--- Task ---
From the records below, transcribe exactly the lines that begin at the line with "You are a GUI" and end at the line with "Task: Click the orange burger logo icon", both included.

--- Exercise material ---
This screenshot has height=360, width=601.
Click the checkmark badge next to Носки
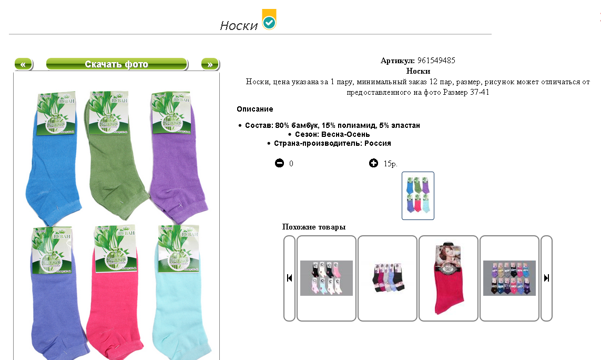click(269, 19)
==
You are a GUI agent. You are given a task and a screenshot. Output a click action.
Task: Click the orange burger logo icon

--- Answer to the exercise ---
You are a GUI agent. You are given a task and a screenshot. Output a click action.
Task: Click the orange burger logo icon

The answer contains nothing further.